Book Review: Talk About Contemporary Architecture

Talk About Contemporary Architecture by Gilles De Bure, published by Flammarion, 2010. Paperback, 256 pages. (Amazon)



French publishing house Flammarion features a series of "talk about" books geared to introducing readers to topics like contemporary architecture and design. This book by Gilles De Bure attempts to "provide the general public with the keys to understanding architecture" from this century and the late 20th, answering questions like What is contemporary architecture? When did it arise? and What is its purpose? Luigi Prestinenza Puglisi's New Directions in Contemporary Architecture is the only other recent book I can think of that tries the same thing, where most books on contempary architecture merely collect various projects (based on building types or thematic strands in architecture) or are geared to academics and/or fellow architects. Each of these books share a Euro-centric view of contemporary architecture, arising from the premise that what is new is derived from the Modernism of last century. Certainly a plethora of strands of contemporary architecture exist all over the world today, their origins as diverse as their own formal tendencies. So an incomplete story is told in each case, with De Bure's book further schewed towards his home country, its buildings and its architects.
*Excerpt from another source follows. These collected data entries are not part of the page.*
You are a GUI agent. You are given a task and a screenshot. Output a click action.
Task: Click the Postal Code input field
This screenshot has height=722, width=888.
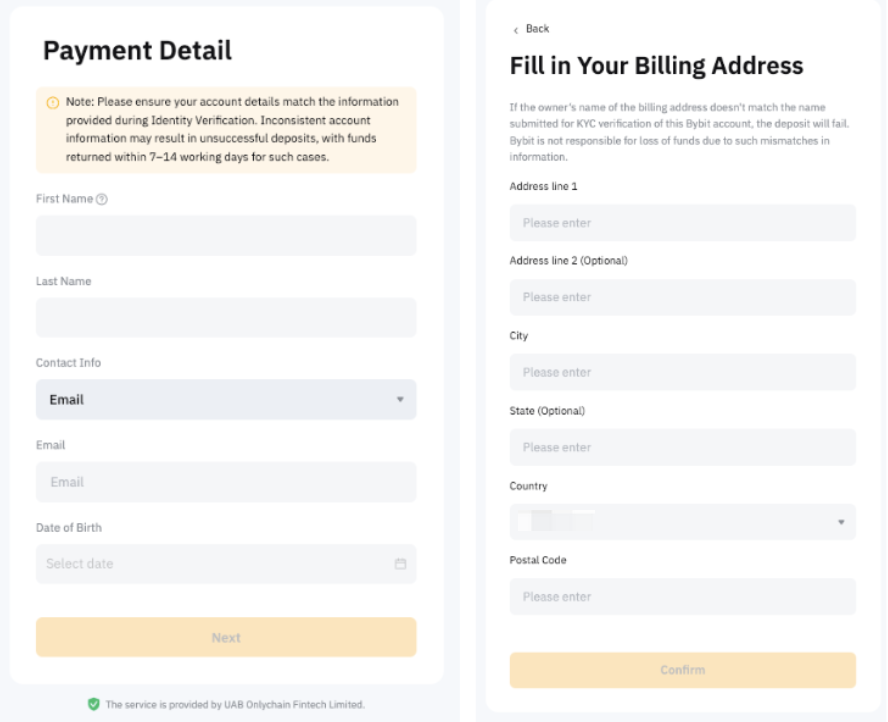682,597

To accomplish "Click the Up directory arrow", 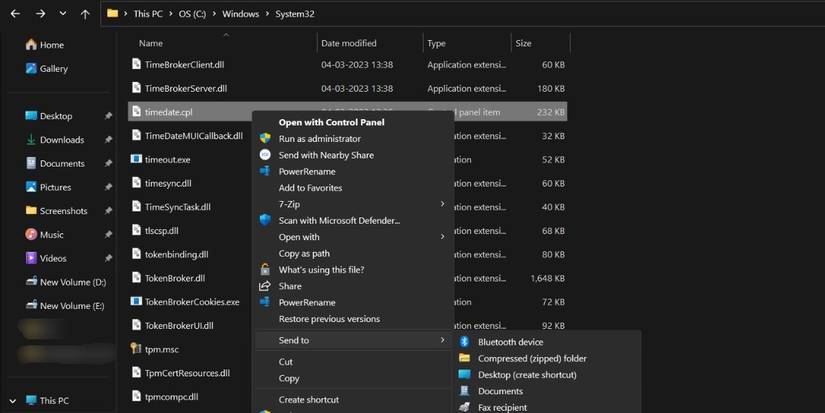I will pos(85,14).
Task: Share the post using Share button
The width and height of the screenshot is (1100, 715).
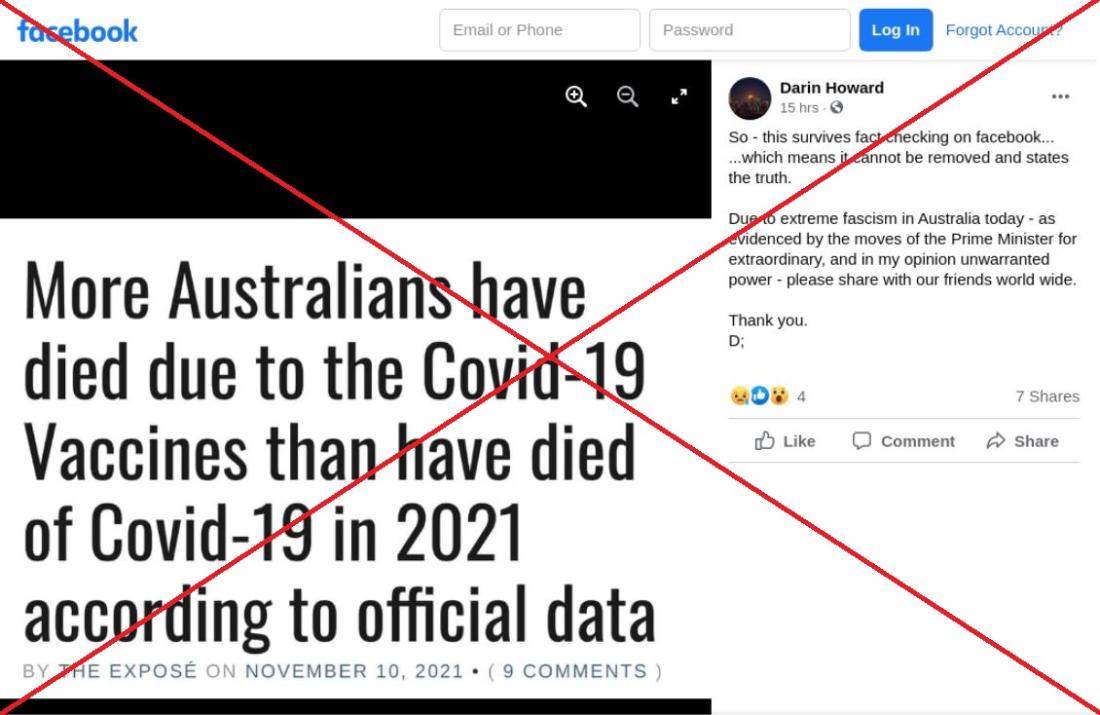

Talk About marks the beginning of contemporary architecture in 1977, with the opening of the Centre Pompidou in Paris, designed by Renzo Piano and Richard Rogers. Now an accepted part of the urban fabric, it was a controversial addition at the time, at odds with everything about Paris, from its high-tech style with exposed ducts and services to the large plaza mirroring the building's footprint. De Bure uses it as the beginning because of its style but he also cites it as "a symbol of the future of the cultural venue." I'm not sure if the beginning of contemporary architecture needs to be marked (won't the contemporary change and therefore shift its origin accordingly?) but the Pompidou is as good as any. It is an example of architecture at odds with history but more importantly a design whose expression is singular, not arising from canons or models of the past, like Modernism or to a lesser extent Postmodernism. A definition of contemporary architecture extending from this sees each design as unique, finding expression in the architect's imagination, the client's will and the city's openness.
  
Across ten chapters De Bure covers most bases, be it formal considerations (what came first, Torre Agbar or Swiss Re?), collective housing, public/private realms and urbanism. What permeates are the big names: Hadid, Foster, Gehry, Nouvel. The last chapter is devoted to thirty such big names, though some of the names included (Patrick Bouchain, Rudy Ricciotti) and excluded (Steven Holl, Paulo Mendes da Rocha) point to some of the shortcomings of De Bure's book, namely that a general guide to a global trend is geographically myopic. Nevertheless it is a welcome book for its take on the topic, allowing people outside the profession and academia to "talk about" contemporary architecture.